This week's blog post was brought to you by Mail...kimp?

Posted by fakebenjay on June 4, 2017

This week’s blog post is the first of hopefully many that will chart the progress of my campaign finance webapp, tentatively called “Follow The Money.” You can see the (very early and nowhere near complete) source code here.

Right now, the plan is to use data from OpenSecrets.org, the Center for Responsive Politics’ (CRP) campaign finance portal, which is classified and organized in a way that the raw FCC data that ProPublica’s API provides isn’t. The finished product will feature a slew of visualizations that hopefully contextualize numerous facets of the thorny world of campaign finance well, using React and D3 on the front end. On the back end, I’ve already built out a series of models in Rails for candidates, states, election cycles, donors, industries, and parties (plus a whopping 11 join tables to establish all the relationships between them.) But how will the front end access the Rails models? React will be making API calls to Rails in the hopes of getting JSON it can build into D3 visualizations.

But where will the JSON come from? The answer to that…is serializers (congratulate yourself with a bucket of discount shrimp at the Crab Crib if you’ve made it this far past the title.)

Serialization is the process of modifying data structures in a way that allows them to be more easily stored or transmitted. In our case, we want to take scraped candidate data, and convert it into JSON so React can easily parse it. To do that, we need to generate a serializer, which if we’re working with our “Candidate” model, is as easy as typing…

rails g serializer candidate

…which gives us a serializer file that looks something like this…

class CandidateSerializer < ActiveModel::Serializer
  attributes :id, :name, :state_id, :district, :office, :party_id 
end

This format will define the attributes that we’ll later find in our JSON.

Now if we want to set those attributes, we have to go to our controller, which looks like this… (obviously, this is a very early version. The final product will allow you to find data for more than one member of Congress)

class CandidatesController < ApplicationController
  def new
    @candidate = Candidate.new
    url = 'https://www.opensecrets.org/politicians/summary.php?cid=N00000001'
    html = open(url)
    raw_candidate = Nokogiri::HTML(html)

    @candidate.name = raw_candidate.css('#headInfo h1').text
    @candidate.state_id = State.find_by_abbreviation(raw_candidate.css('#headInfo #title').text.split(' ')[3][0..1]).id
    @candidate.district = '7'
    @candidate.office = raw_candidate.css('#headInfo #title').text.split(' ')[0]
    @candidate.party_id = Party.find_by_abbreviation(raw_candidate.css('#headInfo #title').text.split(' ')[1][1]).id

    if @candidate.save
      render json: @candidate, serializer: CandidateSerializer
    else
      render json: "There was an issue saving this candidate", status: 401
    end
  end
end

What our controller does is find all the necessary information on a candidate’s individual page, scrape it using Nokogiri, and use all of it to set our Candidate object’s attributes (note: OpenSecrets doesn’t list districts for individual House members, and I still haven’t figured out how/where to scrape that data. “7” is a dummy value here, corresponding to IL-07 in Chicago, where WBEZ, home of NPR’s hit shows Serial and This American Life, is based).
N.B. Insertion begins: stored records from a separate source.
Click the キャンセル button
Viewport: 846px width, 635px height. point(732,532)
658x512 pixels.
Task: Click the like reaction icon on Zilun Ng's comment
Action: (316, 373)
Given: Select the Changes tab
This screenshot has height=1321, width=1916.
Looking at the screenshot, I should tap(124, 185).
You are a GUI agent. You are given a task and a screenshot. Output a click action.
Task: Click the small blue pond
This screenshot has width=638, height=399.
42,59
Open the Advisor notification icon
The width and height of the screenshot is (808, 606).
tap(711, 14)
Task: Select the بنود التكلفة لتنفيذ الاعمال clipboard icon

Once our Candidate is saved, we very simply render its attributes as JSON.

render json: @candidate, serializer: CandidateSerializer

Our Candidate object is stored in the instance variable @candidate, and is converted to JSON based on the attributes in our CandidateSerializer! When we make an API call, our final candidate should look something like this…

{
  "candidate": {
    "id": 1,
    "name": "Sarah Koenig",
    "state_id": 13,
    "district": "7",
    "office": "Representative",
    "party_id": 1
  }
}